◆ **SELECTED TEXT**
⟨

I would like to have a part of my webpage reserved for login
information (a login form, and if a user has logged in succesfully,
some information & options).
Now, the login form is in the base.html template. base.html checks
whether user info is known (by looking at session variables), if there
is none, an empty loginform is shown.
The login form POSTs its data to an url that points to a view. This
view (receiving the request) checks with the database whether the
login/password combination is a valid one, and sets the session
variables if so. It then HttpResponseRedirects back to the referring
page (because the login form is available all over the site,
The problem is: how can I pass context info through this? Suppose I'd
want to maintain the login information the user has entered in the
form, and reprint it in the form, together with an error message? Is
there a way to HttpResponseRedirect and pass context variables in the
mean time?
I tried working with custom template tags for this, but then I would
have to pass the context variables from the view to the template and
then to the template tag. This seems too convoluted to me. Also, it
seems difficult to pass the request information to the template tag..
Thanks in advance,
Mathieu
You can pass the required data through the GET variables, like
redirecting to:
http://example.com/someurl?var=value
Hope that helps a bit,
Michael
def Main(request, context, template):
# Main does what it has to do with the request information (login info,
search strings, session vars...)
return render_to_response(context, template)
(This is from the top of my head, I don't remember the exact variables
render_to_response demands).
I feel I have more control over what each view does, and it
standardises the whole application a lot more as well.

⟩

◆ **GIVEN RECORDS**
⟨

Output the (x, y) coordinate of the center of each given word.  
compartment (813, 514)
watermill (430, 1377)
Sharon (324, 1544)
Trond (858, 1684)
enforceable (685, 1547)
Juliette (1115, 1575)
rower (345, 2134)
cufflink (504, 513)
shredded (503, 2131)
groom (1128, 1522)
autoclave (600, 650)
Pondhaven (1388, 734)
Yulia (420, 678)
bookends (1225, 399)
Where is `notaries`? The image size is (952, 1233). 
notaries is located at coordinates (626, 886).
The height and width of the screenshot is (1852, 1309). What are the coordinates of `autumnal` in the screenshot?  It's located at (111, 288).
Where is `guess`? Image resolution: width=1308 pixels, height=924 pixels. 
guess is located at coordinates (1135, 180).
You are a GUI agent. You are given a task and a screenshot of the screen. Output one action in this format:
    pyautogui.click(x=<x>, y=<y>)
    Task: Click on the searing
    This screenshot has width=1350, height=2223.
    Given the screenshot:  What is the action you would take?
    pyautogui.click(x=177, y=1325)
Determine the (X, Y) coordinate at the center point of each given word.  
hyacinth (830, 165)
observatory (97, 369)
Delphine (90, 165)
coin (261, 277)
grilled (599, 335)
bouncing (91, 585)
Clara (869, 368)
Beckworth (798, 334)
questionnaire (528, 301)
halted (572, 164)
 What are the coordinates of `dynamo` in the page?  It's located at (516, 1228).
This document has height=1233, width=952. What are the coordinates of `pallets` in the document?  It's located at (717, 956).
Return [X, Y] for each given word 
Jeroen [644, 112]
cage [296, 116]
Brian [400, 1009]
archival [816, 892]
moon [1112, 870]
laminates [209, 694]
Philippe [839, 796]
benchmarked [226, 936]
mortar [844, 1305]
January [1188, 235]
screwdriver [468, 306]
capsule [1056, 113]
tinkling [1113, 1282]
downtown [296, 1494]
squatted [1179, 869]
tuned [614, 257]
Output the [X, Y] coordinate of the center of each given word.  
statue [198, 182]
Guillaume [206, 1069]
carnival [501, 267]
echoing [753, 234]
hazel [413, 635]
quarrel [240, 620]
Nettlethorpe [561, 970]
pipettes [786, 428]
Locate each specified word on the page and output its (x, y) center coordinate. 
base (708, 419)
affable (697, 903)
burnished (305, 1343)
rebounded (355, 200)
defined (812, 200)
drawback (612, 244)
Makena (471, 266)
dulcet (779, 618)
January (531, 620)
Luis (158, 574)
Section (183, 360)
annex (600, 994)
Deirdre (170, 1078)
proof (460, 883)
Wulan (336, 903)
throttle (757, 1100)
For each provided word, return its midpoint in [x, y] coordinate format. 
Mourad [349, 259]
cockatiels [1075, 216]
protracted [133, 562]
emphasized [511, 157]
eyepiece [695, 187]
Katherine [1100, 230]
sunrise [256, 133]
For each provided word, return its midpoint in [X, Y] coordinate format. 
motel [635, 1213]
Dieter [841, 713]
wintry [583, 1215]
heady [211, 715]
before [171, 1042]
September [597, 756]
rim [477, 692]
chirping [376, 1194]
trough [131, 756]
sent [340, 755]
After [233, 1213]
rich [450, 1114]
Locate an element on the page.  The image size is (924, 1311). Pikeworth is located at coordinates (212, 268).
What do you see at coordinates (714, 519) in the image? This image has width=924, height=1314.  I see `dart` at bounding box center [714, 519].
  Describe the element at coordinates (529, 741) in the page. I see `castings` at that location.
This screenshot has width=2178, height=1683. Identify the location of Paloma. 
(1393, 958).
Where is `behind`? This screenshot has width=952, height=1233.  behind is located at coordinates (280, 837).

⟩

Write out the login-form text again, starting at "I tried working" and ending at "strings, session vars...)", and switch "convoluted" to "complicated". The records are separate material, unrelated to the login-form text.

◆ **ANSWER BOX**
I tried working with custom template tags for this, but then I would
have to pass the context variables from the view to the template and
then to the template tag. This seems too complicated to me. Also, it
seems difficult to pass the request information to the template tag..
Thanks in advance,
Mathieu
You can pass the required data through the GET variables, like
redirecting to:
http://example.com/someurl?var=value
Hope that helps a bit,
Michael
def Main(request, context, template):
# Main does what it has to do with the request information (login info,
search strings, session vars...)